ワニなつノート

「ふつう学級でよかった」とは言わない(その2)

「ふつう学級でよかった」とは言わない(その2)


《「ふつう学級はかわいそう」が
生まれた時代》



「障害者運動のバトンをつなぐ」という本を読んだ。

第1章の小泉さんの文章を読んで、毎年、就学相談会で耳にする言葉がよみがえった。

「分からない授業はかわいそう」
「いじめられますよ」
「自己肯定感が持てません」


その言葉は「ヘイトスピーチ」の人の言葉ではない。
学校の先生の日常語。
校長先生の常套句。
専門家の専門用語だ。


「分からない授業はかわいそう」
「いじめられますよ」
「自己肯定感が持てません」

それらの「言葉」は、いつどこで生まれた言葉だったか。
その本を読んではっきりと思い出した。

それらの「言葉」が生まれた場所と時代。

私が子どもだったころを思い出した。

私が忌み嫌い、怖れ、恐がり、目にするたび心の中で石を投げつけていた人たちのことを思い出した。

子ども時代の私は、間違いなく差別のかたまりだった。


      ◆


生後一週間で「黄疸」にかかり、脳性マヒとなりました。
いわゆる「普通校」と呼ばれている地域の学校で、小学、中学、高校の12年間を過ごしました。

          ※

両親は、「健常児と同じように」が一番大事だと考えていたと思います。…。

何をするにも遅れてしまう私に対して、母親は常に「早くしなさい」「頑張ればできる」が口癖でした。

他の子供がすることは、なんでもさせました。

両親は、私の障害について全く理解はしていなかったと思います。

父親からは、「もう少しましにしゃべれんのか?」「お前のいう言葉はわからん」と、よく言われました。

脳性マヒの私は「そろばん塾」にも行かせました。

           ※

学校生活の中で、もっとも私を苦しめたのは、毎日毎日繰り返される「いじめ」でした。

言葉によるいじめ、暴力によるいじめ。
仲間外れ、無視など、いろいろありました。

私は前歯がほとんどありません。
これはいじめによる暴力の結果です。

いじめを受けていたことは、両親には話していませんでした。
蹴られてあざができていても、「ころんだ」と母親にはいつも言っていました。

でもさすがに、歯を折られた時にはおおごとになり、母親も心を痛めていました。
学校側とも話し合いがもたれました。


しかし、そんなことで、「いじめ」はなくなったりはしません。

おおごとになっても、私の日常は、何も変わりませんでした。


行く場所、行く場所でいじめは続きます。

学校内でも、塾でも、銭湯でも、プールでも、公園でも……。

人が集まる場所でいつも、私は怯えていました。

             ※

そうした経験を含めて、この健常者社会の中での障害者の扱いがいかなるものなのかを知った、学んだように思っています。

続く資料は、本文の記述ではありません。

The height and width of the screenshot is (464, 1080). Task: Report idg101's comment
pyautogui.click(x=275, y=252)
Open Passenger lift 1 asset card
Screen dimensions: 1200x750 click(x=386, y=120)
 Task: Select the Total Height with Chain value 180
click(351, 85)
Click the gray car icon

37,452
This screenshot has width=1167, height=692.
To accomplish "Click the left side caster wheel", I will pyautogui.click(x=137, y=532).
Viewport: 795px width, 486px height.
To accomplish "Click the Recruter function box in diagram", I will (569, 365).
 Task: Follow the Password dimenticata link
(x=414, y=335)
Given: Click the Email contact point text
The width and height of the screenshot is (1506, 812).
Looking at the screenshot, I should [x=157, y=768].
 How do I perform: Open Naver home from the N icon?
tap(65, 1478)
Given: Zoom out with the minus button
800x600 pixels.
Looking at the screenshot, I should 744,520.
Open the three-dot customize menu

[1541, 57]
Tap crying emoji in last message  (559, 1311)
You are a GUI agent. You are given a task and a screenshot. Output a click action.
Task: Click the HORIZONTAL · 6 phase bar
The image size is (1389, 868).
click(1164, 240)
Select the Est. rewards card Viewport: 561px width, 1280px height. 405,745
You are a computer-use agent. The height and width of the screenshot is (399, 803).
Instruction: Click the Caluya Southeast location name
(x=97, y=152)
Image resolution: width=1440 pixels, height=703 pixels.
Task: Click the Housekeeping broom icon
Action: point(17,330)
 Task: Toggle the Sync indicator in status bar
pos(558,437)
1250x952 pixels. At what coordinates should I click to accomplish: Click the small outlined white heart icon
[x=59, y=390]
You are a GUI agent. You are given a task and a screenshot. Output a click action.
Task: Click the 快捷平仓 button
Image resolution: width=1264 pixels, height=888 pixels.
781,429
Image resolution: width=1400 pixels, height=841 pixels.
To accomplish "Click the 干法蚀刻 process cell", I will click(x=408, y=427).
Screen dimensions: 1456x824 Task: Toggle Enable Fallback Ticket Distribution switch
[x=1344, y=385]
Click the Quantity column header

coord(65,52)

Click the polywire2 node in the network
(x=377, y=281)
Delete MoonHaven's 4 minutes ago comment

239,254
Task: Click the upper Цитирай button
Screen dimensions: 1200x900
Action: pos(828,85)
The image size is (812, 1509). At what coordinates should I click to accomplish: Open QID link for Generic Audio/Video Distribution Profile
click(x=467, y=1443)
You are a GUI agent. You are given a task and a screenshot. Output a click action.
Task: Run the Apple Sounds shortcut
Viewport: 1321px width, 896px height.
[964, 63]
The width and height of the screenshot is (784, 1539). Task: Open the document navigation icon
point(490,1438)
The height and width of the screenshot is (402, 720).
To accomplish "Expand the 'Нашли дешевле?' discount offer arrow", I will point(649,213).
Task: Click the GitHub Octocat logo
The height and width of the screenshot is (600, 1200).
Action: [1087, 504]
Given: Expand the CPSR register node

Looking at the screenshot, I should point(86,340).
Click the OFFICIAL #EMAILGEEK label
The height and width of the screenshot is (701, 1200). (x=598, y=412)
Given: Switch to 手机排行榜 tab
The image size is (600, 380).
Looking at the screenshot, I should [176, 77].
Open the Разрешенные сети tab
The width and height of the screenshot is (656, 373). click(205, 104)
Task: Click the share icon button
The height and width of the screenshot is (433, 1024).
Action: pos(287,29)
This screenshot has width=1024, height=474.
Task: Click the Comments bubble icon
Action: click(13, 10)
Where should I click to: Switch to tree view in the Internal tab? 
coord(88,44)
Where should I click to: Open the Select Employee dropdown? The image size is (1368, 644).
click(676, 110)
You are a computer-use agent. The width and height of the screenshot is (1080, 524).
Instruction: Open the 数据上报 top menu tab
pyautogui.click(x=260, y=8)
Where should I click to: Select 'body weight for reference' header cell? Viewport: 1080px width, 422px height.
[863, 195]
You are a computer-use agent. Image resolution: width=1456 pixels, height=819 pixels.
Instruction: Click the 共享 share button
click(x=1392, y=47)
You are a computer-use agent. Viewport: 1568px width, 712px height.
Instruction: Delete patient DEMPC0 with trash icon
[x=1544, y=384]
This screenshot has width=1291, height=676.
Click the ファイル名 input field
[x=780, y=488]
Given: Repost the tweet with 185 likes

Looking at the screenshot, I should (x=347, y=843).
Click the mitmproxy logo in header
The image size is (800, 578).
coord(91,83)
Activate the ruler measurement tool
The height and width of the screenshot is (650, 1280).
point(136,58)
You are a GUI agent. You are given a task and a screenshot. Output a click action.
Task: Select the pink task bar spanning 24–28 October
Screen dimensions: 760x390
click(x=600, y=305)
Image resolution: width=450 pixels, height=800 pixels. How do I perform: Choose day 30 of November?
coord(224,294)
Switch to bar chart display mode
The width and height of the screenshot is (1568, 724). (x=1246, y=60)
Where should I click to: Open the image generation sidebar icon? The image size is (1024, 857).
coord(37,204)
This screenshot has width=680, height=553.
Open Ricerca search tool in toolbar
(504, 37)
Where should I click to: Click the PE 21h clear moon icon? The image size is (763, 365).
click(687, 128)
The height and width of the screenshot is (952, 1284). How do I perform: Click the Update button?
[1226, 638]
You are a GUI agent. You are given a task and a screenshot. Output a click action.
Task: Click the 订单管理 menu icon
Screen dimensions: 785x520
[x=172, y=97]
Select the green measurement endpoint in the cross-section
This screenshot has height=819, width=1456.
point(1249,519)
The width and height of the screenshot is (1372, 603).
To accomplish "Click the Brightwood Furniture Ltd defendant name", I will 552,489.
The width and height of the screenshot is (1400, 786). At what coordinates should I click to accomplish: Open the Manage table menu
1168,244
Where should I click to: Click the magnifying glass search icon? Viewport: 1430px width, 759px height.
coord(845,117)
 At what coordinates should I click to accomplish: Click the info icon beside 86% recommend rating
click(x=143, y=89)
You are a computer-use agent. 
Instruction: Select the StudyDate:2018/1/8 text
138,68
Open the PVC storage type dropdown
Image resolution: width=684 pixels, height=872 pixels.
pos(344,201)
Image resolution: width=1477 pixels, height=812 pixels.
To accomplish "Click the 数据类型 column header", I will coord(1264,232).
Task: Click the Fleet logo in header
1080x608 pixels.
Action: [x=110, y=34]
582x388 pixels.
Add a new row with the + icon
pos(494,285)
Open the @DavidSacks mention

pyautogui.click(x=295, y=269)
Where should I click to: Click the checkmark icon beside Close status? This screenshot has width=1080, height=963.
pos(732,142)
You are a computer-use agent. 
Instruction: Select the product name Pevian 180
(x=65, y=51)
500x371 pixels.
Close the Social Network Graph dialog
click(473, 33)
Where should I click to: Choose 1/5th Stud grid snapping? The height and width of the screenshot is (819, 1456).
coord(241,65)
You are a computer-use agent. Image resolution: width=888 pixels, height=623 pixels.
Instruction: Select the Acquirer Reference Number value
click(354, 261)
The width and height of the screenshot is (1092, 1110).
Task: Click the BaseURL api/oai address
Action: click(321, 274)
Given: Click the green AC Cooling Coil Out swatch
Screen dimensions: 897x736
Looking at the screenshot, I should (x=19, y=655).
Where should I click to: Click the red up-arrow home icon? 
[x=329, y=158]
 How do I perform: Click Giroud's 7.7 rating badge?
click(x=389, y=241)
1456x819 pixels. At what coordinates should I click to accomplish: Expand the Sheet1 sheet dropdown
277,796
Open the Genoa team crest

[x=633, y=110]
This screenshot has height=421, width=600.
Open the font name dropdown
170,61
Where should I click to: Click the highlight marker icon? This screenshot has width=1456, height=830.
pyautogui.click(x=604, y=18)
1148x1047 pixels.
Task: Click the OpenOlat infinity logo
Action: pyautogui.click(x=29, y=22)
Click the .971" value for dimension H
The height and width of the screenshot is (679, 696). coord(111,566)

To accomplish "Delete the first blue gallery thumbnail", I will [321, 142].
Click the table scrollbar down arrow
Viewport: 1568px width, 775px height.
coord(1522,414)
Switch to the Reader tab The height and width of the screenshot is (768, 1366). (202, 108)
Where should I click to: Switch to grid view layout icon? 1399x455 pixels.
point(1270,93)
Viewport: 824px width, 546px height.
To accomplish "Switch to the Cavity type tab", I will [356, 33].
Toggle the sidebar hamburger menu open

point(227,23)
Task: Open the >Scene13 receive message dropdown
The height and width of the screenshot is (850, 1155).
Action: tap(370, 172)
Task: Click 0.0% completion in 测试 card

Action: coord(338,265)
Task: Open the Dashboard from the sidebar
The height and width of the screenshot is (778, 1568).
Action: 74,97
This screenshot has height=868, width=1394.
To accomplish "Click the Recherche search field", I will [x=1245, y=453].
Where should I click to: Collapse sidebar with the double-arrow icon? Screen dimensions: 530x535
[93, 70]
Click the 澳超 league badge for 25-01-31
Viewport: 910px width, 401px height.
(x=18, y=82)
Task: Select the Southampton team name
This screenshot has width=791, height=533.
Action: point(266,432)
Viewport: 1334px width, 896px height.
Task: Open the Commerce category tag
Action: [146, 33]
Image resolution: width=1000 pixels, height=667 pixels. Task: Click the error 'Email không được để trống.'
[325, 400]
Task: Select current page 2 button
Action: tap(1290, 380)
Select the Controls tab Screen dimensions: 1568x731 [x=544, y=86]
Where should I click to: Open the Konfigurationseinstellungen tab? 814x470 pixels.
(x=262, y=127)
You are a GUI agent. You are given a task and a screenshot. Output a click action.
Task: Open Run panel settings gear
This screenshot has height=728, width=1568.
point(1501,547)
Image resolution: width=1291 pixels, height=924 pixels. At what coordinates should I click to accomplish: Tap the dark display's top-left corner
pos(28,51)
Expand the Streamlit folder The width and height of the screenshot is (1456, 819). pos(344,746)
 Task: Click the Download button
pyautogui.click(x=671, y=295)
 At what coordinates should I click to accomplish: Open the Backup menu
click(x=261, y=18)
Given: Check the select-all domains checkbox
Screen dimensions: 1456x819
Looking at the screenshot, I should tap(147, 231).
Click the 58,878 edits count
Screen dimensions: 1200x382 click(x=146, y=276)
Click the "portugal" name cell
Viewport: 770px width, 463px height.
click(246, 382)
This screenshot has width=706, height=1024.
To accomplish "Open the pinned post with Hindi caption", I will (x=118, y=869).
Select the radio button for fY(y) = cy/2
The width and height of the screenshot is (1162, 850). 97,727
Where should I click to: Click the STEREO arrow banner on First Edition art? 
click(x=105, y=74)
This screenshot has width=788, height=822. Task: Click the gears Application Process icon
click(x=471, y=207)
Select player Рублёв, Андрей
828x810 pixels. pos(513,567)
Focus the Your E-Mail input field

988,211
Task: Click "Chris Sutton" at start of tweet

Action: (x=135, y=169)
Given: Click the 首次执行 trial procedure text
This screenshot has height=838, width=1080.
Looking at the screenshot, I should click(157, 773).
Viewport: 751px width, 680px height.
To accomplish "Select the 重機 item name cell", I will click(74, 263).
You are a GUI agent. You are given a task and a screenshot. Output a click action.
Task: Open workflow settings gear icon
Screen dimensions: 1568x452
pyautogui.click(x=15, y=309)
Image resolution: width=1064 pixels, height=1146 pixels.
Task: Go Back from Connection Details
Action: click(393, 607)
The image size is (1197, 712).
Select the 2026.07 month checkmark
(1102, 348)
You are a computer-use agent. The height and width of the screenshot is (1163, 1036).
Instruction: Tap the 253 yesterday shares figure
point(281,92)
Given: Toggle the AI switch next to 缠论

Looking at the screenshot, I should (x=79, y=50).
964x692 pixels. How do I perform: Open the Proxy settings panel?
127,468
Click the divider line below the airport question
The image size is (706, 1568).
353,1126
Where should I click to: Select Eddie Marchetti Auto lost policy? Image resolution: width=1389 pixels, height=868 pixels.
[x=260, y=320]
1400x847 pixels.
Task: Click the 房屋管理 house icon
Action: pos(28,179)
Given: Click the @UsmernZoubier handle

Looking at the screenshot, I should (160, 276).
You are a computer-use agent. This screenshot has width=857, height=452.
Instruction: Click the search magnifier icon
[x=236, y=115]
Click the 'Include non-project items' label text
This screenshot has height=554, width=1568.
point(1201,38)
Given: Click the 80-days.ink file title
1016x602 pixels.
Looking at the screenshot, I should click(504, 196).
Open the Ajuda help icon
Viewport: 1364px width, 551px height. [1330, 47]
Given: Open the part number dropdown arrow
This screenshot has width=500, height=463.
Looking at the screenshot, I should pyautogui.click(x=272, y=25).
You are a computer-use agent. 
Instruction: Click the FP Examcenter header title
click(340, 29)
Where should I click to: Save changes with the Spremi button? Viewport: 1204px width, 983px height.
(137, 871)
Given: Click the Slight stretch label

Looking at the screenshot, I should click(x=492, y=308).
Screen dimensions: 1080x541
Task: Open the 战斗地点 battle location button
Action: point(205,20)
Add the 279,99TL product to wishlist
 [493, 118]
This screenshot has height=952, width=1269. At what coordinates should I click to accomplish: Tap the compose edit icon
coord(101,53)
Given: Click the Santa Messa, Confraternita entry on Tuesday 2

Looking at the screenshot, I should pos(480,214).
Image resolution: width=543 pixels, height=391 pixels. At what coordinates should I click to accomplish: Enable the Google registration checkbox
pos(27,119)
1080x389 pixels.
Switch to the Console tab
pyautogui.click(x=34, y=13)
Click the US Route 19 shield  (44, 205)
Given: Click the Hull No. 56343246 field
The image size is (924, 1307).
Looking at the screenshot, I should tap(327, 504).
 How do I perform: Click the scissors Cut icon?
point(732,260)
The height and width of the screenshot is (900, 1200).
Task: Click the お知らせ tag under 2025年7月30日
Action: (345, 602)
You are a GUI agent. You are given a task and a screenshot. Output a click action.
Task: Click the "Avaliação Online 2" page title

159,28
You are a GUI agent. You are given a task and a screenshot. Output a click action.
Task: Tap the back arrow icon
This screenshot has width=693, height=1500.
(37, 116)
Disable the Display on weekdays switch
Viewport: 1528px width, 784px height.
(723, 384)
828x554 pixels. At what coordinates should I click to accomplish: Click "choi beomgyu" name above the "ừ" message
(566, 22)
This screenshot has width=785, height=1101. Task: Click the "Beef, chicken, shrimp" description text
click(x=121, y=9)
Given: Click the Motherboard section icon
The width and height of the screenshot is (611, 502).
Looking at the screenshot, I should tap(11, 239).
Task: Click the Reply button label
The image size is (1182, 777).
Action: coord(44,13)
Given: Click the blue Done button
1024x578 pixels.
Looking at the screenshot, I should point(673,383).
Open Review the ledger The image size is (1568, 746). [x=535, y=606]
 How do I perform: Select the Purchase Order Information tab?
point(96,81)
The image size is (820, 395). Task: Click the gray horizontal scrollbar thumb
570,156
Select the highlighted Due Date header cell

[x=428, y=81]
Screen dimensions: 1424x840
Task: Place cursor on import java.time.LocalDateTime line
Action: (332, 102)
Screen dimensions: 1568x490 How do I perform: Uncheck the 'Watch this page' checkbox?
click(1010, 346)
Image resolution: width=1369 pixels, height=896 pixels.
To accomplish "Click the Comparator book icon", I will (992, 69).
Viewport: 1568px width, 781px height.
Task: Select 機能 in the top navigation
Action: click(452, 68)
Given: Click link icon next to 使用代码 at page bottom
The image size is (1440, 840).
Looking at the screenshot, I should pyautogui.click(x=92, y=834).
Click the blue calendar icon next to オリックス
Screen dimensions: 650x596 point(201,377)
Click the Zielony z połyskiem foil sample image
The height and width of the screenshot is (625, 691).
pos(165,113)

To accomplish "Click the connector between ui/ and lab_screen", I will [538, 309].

(『障害者運動のバトンをつなぐ』~小泉浩子 生活書院)


        ◇



《子ども時代に学んだこと》



小泉さんは1964年福井県の生まれ。
私は1960年新潟県の生まれ。
その時代の空気は、今も昨日のように私の中にある。

私より年長の人はもちろん、私と同世代の人もまた、小泉さんが「学んだこと」を学んで大人になった。

大人になって、教師になったり、医師になったり、文科省や教育委員会に勤めている。
そのほとんどは、健常者。

健常者として、「健常者社会の中での障害者の扱いがいかなるものなのか」を学んだ。

それ以外の、あり方を、学ぶことなく、大人になり、大人の健常者になって、いまの健常者社会を作っている。

だから、その「健常者社会の中での障害者の扱い」はまだまだ変わらない。

特に、子どもに対しては、自分の学んだ経験を元に自分の信念のように語る。

「分からない授業はかわいそう」
「いじめられますよ」
「自己肯定感が持てません」


実際のところ、その言葉が語っているのは、私が子どものころにあまりにふつうだった「いじめと差別と隔離」の記憶が、強力に植え付けた固定観念でしかないのだ。


その古い固定観念が、いまも社会の主流で流通している。
だから、いまも若い親が惑わされる。

目の前にある、保育園幼稚園での子ども同士の姿をみて感じていることと、古い固定観念が違うことに惑わされている。


目の前の子どもたちこそが希望であり、未来だ。